When Apple founder Steve Jobs recruited current CEO Tim Cook in 1998, the company was on the verge of bankruptcy. At the time, Cook was vice president of corporate materials at Compaq Computer Corporation, had worked at Intelligent Electronics, and had a 12-year-stint at IBM immediately after college. Despite protestations from those close to him about moving to Apple, Cook felt the move was necessary. “I thought I had the chance of a lifetime,” he recently told the Wall Street Journal. “I didn’t want to pass that up.” The risk paid off, he said, and it helped him develop a unique leadership style and ascend to the corner office under Jobs’ tutelage.
Among the key management skills he learned from Jobs was the importance of not being married to past beliefs, a competency that Cook says few leaders possess. Jobs welcomed debates, relished being challenged, and valued those who were willing to admit they were wrong when new evidence emerged.
“You could always change [Jobs’] mind if you had the best idea,” Cook said. “We changed each other’s minds. That’s the reason it worked so well.” Often, Jobs played devil’s advocate and took a stance he didn’t believe in in order to spark a spirited discussion. He felt this was the best way to learn, Cook said at a Recode conference in 2022.
One of the most extensive and long-lasting debates between Jobs and Cook was over how the first iPhone should be sold in the early 2000s. Jobs wanted a revenue share model, in which Apple would have received part of the monthly revenue of a phone carrier, while Cook preferred a subsidy model where carriers paid a portion of the iPhone cost up front, which the carrier would make back through subscription sales Business Insider reports. The company started with Jobs’ model but inevitably switched to Cook’s once he became CEO in 2011, after which iPhone sales skyrocketed. Apple now sells seven iPhones per second, according to the Journal.
Jobs was a mentor to Cook, and although mainly behind the scenes earlier in his Apple career, Cook played a critical role in turning the tech giant around thanks to his logistics, supply chain, and operations prowess. When Jobs briefly stepped away from the CEO role in 2004 due to health issues, Cook stepped in as interim CEO. When Jobs returned in 2005, Cook was promoted to chief operating officer. He was named interim CEO again in 2009 and permanent CEO in 2011 when Jobs officially stepped down from the corner office some weeks before he died from pancreatic cancer.
Cook said in a 2019 Stanford University commencement speech that he felt ill-prepared to lead the company after Jobs’ death. “I learned the real visceral difference between preparation and readiness.

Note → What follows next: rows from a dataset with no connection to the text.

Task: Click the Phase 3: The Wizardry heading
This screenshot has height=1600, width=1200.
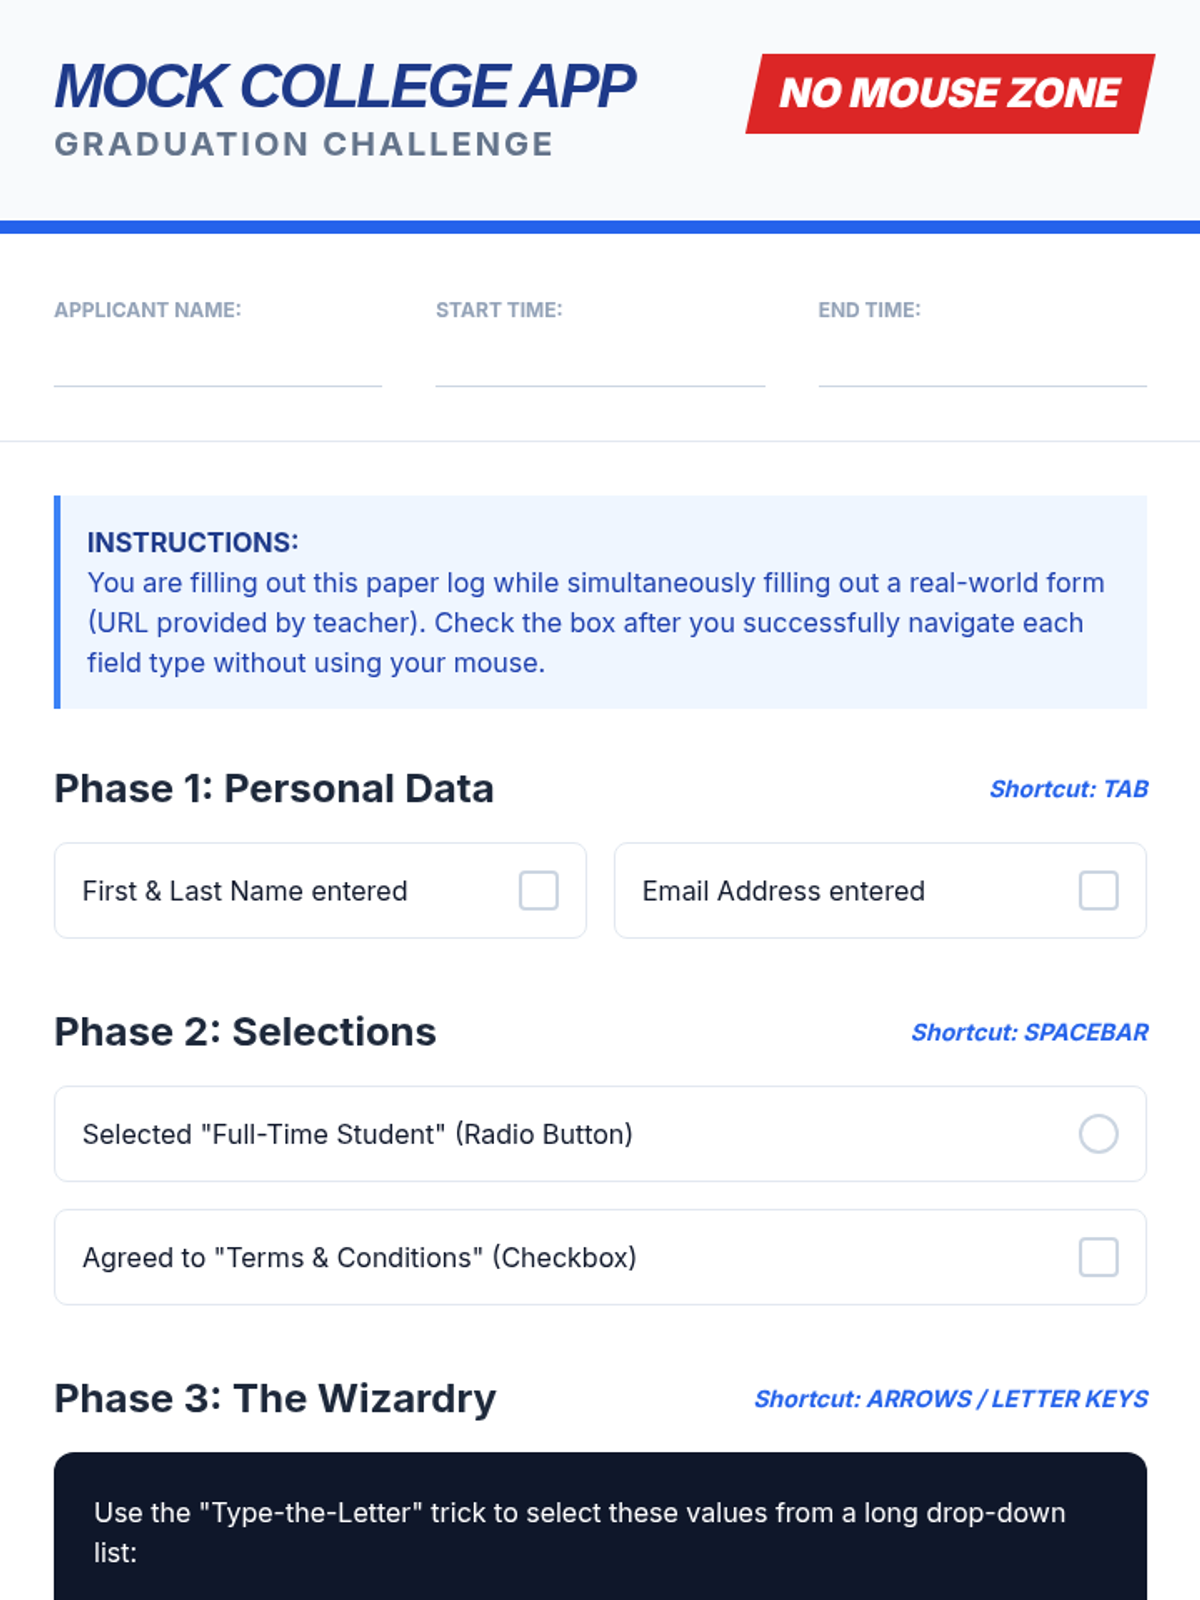Action: pos(275,1398)
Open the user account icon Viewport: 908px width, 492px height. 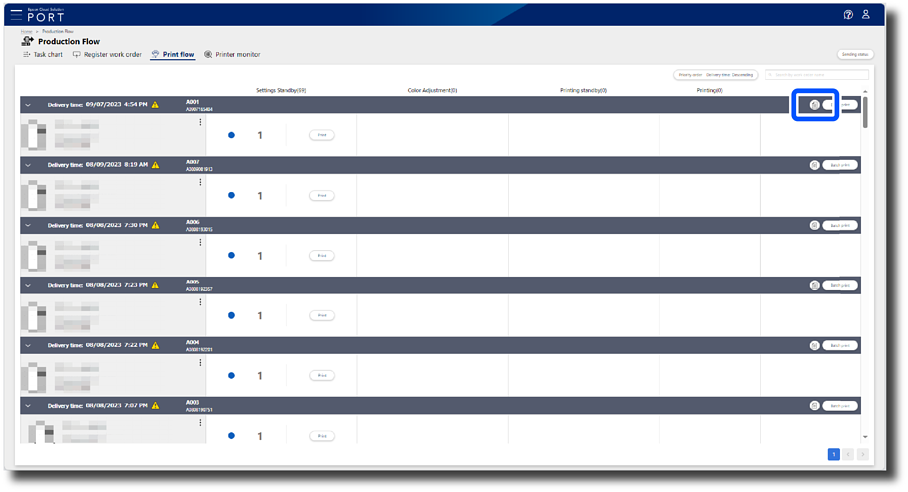(866, 15)
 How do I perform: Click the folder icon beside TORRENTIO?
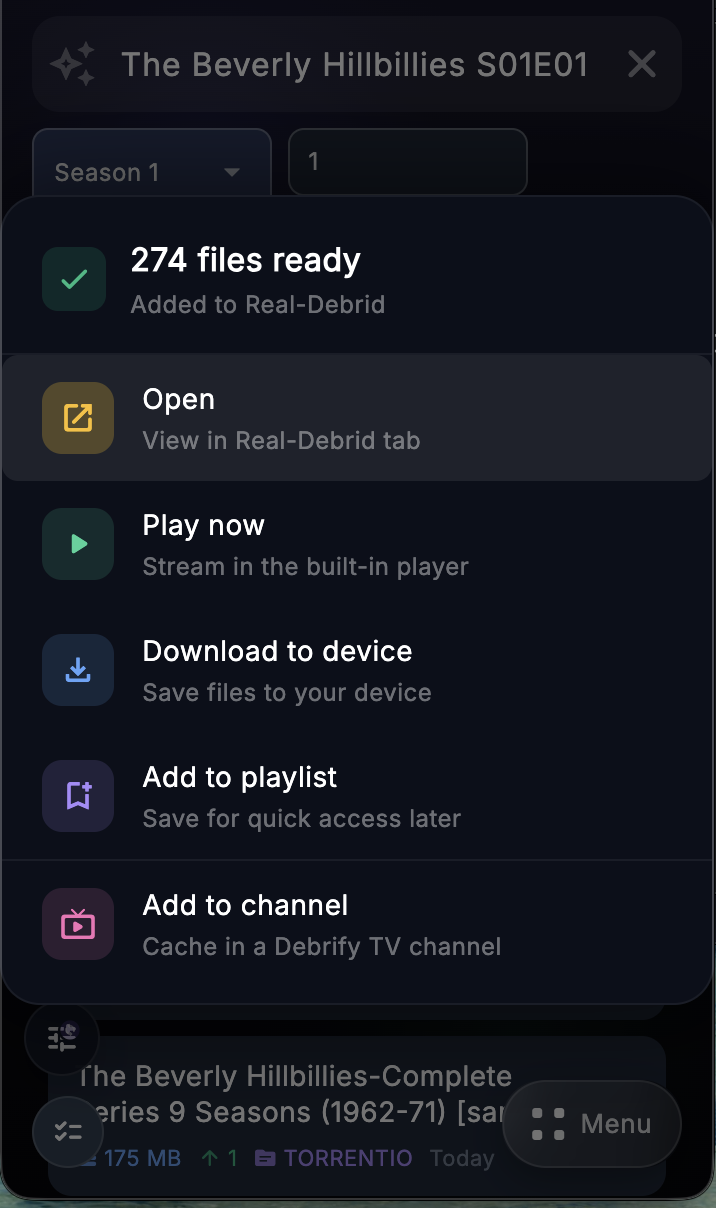point(263,1158)
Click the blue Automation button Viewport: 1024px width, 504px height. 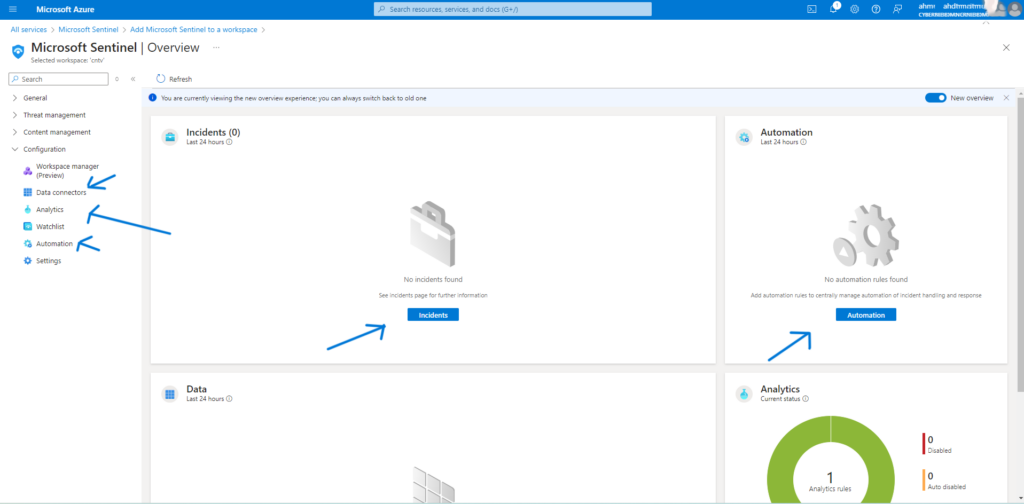(x=865, y=314)
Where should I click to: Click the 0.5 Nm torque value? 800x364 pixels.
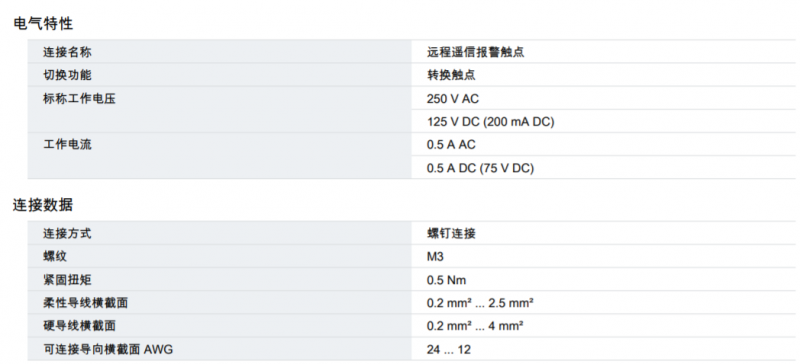click(x=446, y=280)
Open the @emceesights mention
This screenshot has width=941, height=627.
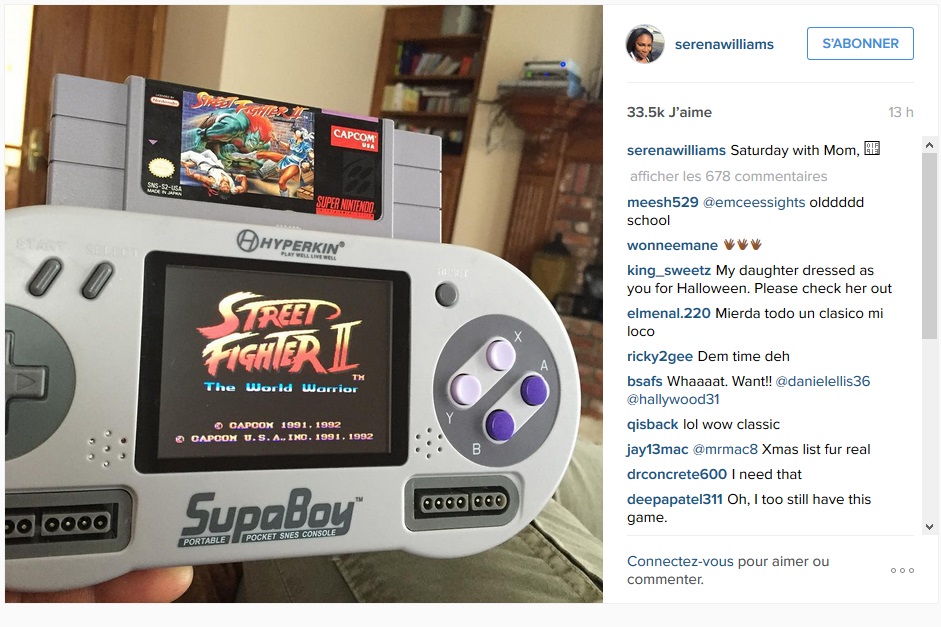754,203
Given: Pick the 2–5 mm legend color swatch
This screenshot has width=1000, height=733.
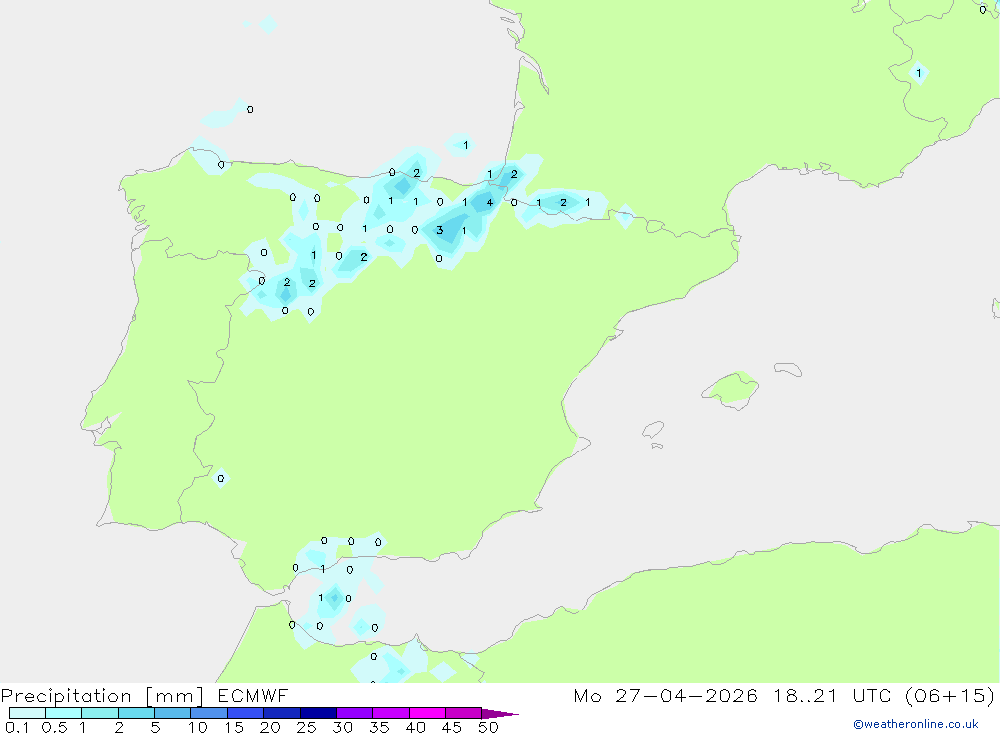Looking at the screenshot, I should 136,713.
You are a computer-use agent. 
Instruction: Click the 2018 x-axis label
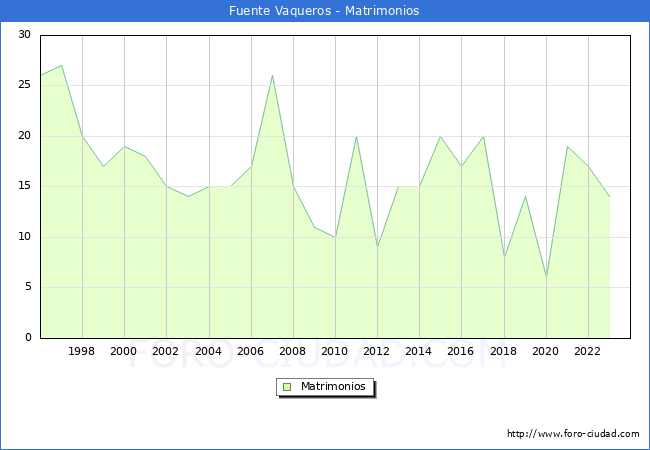[x=503, y=352]
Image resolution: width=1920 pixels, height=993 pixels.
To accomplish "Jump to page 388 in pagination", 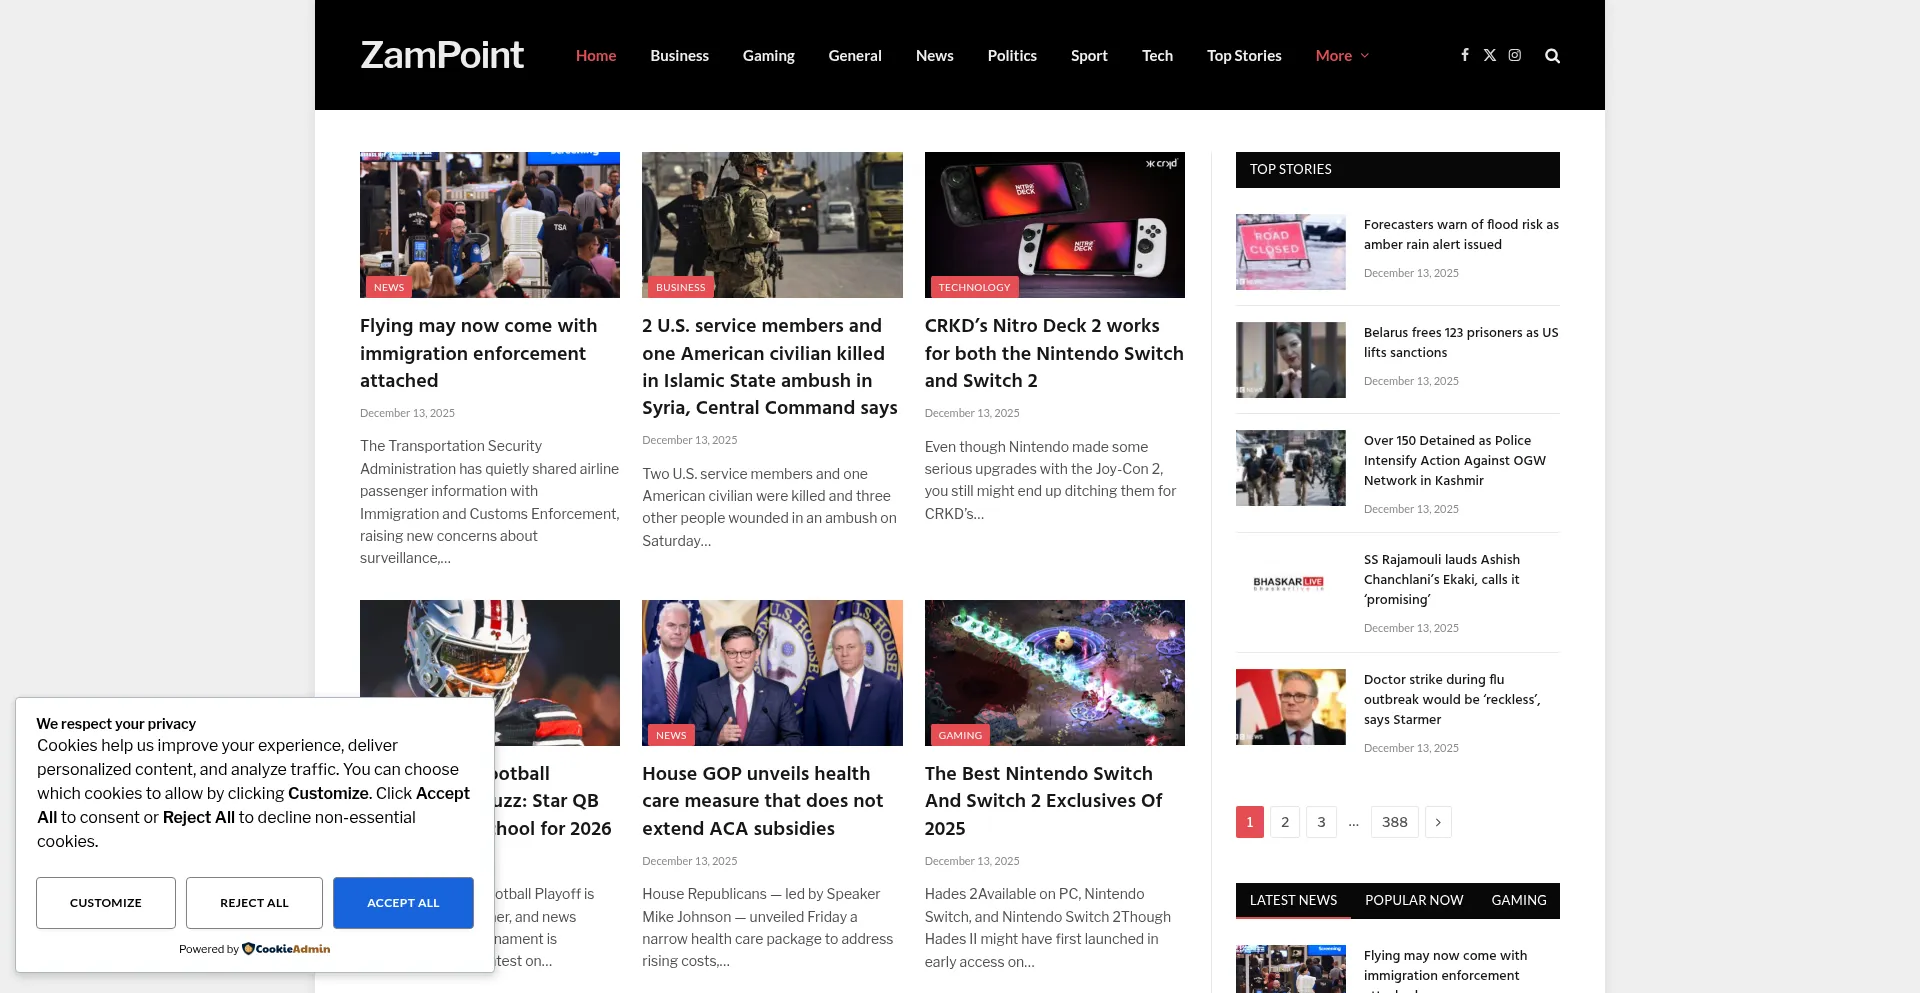I will click(1394, 822).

It was the loneliest I ever felt in my life by an order of magnitude,” he admitted. Though he hadn’t yet come to terms with the fact that Jobs would no longer be an available sounding board, Cook said he had to perform at his peak for the sake of the company’s longevity.
Since becoming CEO, Apple’s market cap has ballooned from $364.4 billion in 2011 to $3.55 trillion in October 2024. Cook partly credits the company’s growth to hiring people who are willing to push back and who offer skill sets that he may not possess. He points to the launch of the original iPhone and iPod, which he says were initially created by tiny teams but have made the company wildly successful.
However, 2024 has posed challenges for the CEO of Apple. The company announced layoffs in April and August, canceled its electric car that’d been in the works since 2014, and has seen declining iPhone 15 sales.
Still, reflecting on his journey to the corner office, Cook said he remains in disbelief. He came from humble beginnings and was the first in his family to go to college. Growing up, it was expected that everyone in the family worked, so he started a paper route at 12 years old, waking up daily at 3 a.m. to make his deliveries.
Cook says that his younger self could never have guessed he’d one day lead a company like Apple. “I did a 25-year plan when I was in graduate school at Duke, and the first year or two was reasonably accurate. But after that, it wasn’t worth the paper it was written on,” he told the Wall Street Journal.